* _Task objective_
The records that follow must be repeated verbatim, every one of them.

* _Input material_
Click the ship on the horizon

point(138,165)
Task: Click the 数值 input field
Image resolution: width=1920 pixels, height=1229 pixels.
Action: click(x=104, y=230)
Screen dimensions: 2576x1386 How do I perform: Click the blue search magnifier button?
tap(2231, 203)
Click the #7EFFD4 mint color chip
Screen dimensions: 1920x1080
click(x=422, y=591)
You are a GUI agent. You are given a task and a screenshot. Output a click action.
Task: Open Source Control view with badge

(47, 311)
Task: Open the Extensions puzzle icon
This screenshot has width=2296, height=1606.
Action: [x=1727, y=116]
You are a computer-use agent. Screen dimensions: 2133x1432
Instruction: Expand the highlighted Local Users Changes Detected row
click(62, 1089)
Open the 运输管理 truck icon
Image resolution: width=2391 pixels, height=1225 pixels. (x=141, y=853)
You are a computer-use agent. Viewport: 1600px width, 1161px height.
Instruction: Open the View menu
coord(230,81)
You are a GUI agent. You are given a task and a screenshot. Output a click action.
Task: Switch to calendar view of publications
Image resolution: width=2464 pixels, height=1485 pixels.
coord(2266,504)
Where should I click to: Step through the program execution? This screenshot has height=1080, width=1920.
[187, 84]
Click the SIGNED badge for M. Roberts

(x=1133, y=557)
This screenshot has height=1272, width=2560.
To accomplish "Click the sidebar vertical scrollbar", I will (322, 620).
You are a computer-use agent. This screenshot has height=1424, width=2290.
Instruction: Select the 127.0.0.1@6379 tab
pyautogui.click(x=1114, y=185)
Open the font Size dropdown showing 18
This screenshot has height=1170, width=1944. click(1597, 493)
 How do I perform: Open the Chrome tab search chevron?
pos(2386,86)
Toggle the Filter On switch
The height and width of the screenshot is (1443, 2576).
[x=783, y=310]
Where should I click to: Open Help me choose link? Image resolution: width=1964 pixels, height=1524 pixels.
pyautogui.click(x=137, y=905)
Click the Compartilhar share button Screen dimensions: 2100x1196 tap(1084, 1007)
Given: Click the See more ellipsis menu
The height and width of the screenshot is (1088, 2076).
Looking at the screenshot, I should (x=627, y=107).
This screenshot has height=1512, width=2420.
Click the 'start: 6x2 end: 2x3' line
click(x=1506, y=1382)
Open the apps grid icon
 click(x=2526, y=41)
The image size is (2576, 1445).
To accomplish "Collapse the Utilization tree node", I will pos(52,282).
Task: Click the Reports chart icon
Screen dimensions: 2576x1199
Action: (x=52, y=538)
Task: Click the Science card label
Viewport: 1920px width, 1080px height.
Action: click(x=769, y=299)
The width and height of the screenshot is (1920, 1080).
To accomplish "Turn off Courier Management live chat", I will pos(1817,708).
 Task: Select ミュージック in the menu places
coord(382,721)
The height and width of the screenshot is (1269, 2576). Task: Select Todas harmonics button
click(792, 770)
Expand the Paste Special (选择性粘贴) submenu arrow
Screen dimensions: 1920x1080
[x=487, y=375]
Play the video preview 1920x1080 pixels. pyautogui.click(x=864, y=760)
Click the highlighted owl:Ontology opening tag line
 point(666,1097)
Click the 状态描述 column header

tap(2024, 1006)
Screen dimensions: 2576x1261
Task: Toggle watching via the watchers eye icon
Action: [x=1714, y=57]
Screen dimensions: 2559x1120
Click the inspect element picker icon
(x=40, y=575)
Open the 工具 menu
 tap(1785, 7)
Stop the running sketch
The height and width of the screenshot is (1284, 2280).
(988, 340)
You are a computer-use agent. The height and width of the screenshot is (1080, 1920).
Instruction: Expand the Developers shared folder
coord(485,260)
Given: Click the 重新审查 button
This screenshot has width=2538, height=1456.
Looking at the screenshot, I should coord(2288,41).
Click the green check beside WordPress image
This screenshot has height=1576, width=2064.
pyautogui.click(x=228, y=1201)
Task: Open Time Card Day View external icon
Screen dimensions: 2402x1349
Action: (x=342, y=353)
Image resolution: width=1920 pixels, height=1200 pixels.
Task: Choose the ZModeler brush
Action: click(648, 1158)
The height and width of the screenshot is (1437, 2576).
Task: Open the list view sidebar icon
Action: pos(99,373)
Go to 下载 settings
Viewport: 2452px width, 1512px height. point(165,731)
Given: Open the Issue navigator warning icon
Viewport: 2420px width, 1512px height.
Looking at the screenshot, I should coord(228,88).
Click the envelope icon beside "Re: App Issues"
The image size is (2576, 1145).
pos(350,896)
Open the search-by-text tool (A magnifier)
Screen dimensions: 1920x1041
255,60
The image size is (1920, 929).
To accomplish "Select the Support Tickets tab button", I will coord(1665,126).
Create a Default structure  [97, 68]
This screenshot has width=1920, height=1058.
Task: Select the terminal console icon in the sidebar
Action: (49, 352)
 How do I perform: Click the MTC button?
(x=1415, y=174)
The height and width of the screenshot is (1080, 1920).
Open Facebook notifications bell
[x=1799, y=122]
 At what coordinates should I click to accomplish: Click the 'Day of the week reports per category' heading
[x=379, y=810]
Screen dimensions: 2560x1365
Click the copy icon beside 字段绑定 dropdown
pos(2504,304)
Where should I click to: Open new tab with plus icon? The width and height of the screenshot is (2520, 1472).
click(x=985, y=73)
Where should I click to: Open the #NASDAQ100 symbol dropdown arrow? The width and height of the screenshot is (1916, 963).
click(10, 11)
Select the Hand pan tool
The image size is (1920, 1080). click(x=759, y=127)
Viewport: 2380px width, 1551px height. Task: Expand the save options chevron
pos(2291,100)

* _Solution to this exercise_
Click the ship on the horizon

point(138,165)
Task: Click the 数值 input field
Image resolution: width=1920 pixels, height=1229 pixels.
Action: click(x=104, y=230)
Screen dimensions: 2576x1386 How do I perform: Click the blue search magnifier button?
tap(2231, 203)
Click the #7EFFD4 mint color chip
Screen dimensions: 1920x1080
click(x=422, y=591)
You are a GUI agent. You are given a task and a screenshot. Output a click action.
Task: Open Source Control view with badge

(47, 311)
Task: Open the Extensions puzzle icon
This screenshot has width=2296, height=1606.
Action: [x=1727, y=116]
You are a computer-use agent. Screen dimensions: 2133x1432
Instruction: Expand the highlighted Local Users Changes Detected row
click(62, 1089)
Open the 运输管理 truck icon
Image resolution: width=2391 pixels, height=1225 pixels. (x=141, y=853)
You are a computer-use agent. Viewport: 1600px width, 1161px height.
Instruction: Open the View menu
coord(230,81)
You are a GUI agent. You are given a task and a screenshot. Output a click action.
Task: Switch to calendar view of publications
Image resolution: width=2464 pixels, height=1485 pixels.
coord(2266,504)
Where should I click to: Step through the program execution? This screenshot has height=1080, width=1920.
[187, 84]
Click the SIGNED badge for M. Roberts

(x=1133, y=557)
This screenshot has height=1272, width=2560.
To accomplish "Click the sidebar vertical scrollbar", I will (322, 620).
You are a computer-use agent. This screenshot has height=1424, width=2290.
Instruction: Select the 127.0.0.1@6379 tab
pyautogui.click(x=1114, y=185)
Open the font Size dropdown showing 18
This screenshot has height=1170, width=1944. click(1597, 493)
 How do I perform: Open the Chrome tab search chevron?
pos(2386,86)
Toggle the Filter On switch
The height and width of the screenshot is (1443, 2576).
[x=783, y=310]
Where should I click to: Open Help me choose link? Image resolution: width=1964 pixels, height=1524 pixels.
pyautogui.click(x=137, y=905)
Click the Compartilhar share button Screen dimensions: 2100x1196 tap(1084, 1007)
Given: Click the See more ellipsis menu
The height and width of the screenshot is (1088, 2076).
Looking at the screenshot, I should (x=627, y=107).
This screenshot has height=1512, width=2420.
Click the 'start: 6x2 end: 2x3' line
click(x=1506, y=1382)
Open the apps grid icon
 click(x=2526, y=41)
The image size is (2576, 1445).
To accomplish "Collapse the Utilization tree node", I will pos(52,282).
Task: Click the Reports chart icon
Screen dimensions: 2576x1199
Action: (x=52, y=538)
Task: Click the Science card label
Viewport: 1920px width, 1080px height.
Action: click(x=769, y=299)
The width and height of the screenshot is (1920, 1080).
To accomplish "Turn off Courier Management live chat", I will pos(1817,708).
 Task: Select ミュージック in the menu places
coord(382,721)
The height and width of the screenshot is (1269, 2576). Task: Select Todas harmonics button
click(792, 770)
Expand the Paste Special (选择性粘贴) submenu arrow
Screen dimensions: 1920x1080
[x=487, y=375]
Play the video preview 1920x1080 pixels. pyautogui.click(x=864, y=760)
Click the highlighted owl:Ontology opening tag line
 point(666,1097)
Click the 状态描述 column header

tap(2024, 1006)
Screen dimensions: 2576x1261
Task: Toggle watching via the watchers eye icon
Action: [x=1714, y=57]
Screen dimensions: 2559x1120
Click the inspect element picker icon
(x=40, y=575)
Open the 工具 menu
 tap(1785, 7)
Stop the running sketch
The height and width of the screenshot is (1284, 2280).
(988, 340)
You are a computer-use agent. The height and width of the screenshot is (1080, 1920).
Instruction: Expand the Developers shared folder
coord(485,260)
Given: Click the 重新审查 button
This screenshot has width=2538, height=1456.
Looking at the screenshot, I should coord(2288,41).
Click the green check beside WordPress image
This screenshot has height=1576, width=2064.
pyautogui.click(x=228, y=1201)
Task: Open Time Card Day View external icon
Screen dimensions: 2402x1349
Action: (x=342, y=353)
Image resolution: width=1920 pixels, height=1200 pixels.
Task: Choose the ZModeler brush
Action: click(648, 1158)
The height and width of the screenshot is (1437, 2576).
Task: Open the list view sidebar icon
Action: pos(99,373)
Go to 下载 settings
Viewport: 2452px width, 1512px height. point(165,731)
Given: Open the Issue navigator warning icon
Viewport: 2420px width, 1512px height.
Looking at the screenshot, I should coord(228,88).
Click the envelope icon beside "Re: App Issues"
The image size is (2576, 1145).
pos(350,896)
Open the search-by-text tool (A magnifier)
Screen dimensions: 1920x1041
255,60
The image size is (1920, 929).
To accomplish "Select the Support Tickets tab button", I will coord(1665,126).
Create a Default structure  [97, 68]
This screenshot has width=1920, height=1058.
Task: Select the terminal console icon in the sidebar
Action: (49, 352)
 How do I perform: Click the MTC button?
(x=1415, y=174)
The height and width of the screenshot is (1080, 1920).
Open Facebook notifications bell
[x=1799, y=122]
 At what coordinates should I click to accomplish: Click the 'Day of the week reports per category' heading
[x=379, y=810]
Screen dimensions: 2560x1365
Click the copy icon beside 字段绑定 dropdown
pos(2504,304)
Where should I click to: Open new tab with plus icon? The width and height of the screenshot is (2520, 1472).
click(x=985, y=73)
Where should I click to: Open the #NASDAQ100 symbol dropdown arrow? The width and height of the screenshot is (1916, 963).
click(10, 11)
Select the Hand pan tool
The image size is (1920, 1080). click(x=759, y=127)
Viewport: 2380px width, 1551px height. Task: Expand the save options chevron
pos(2291,100)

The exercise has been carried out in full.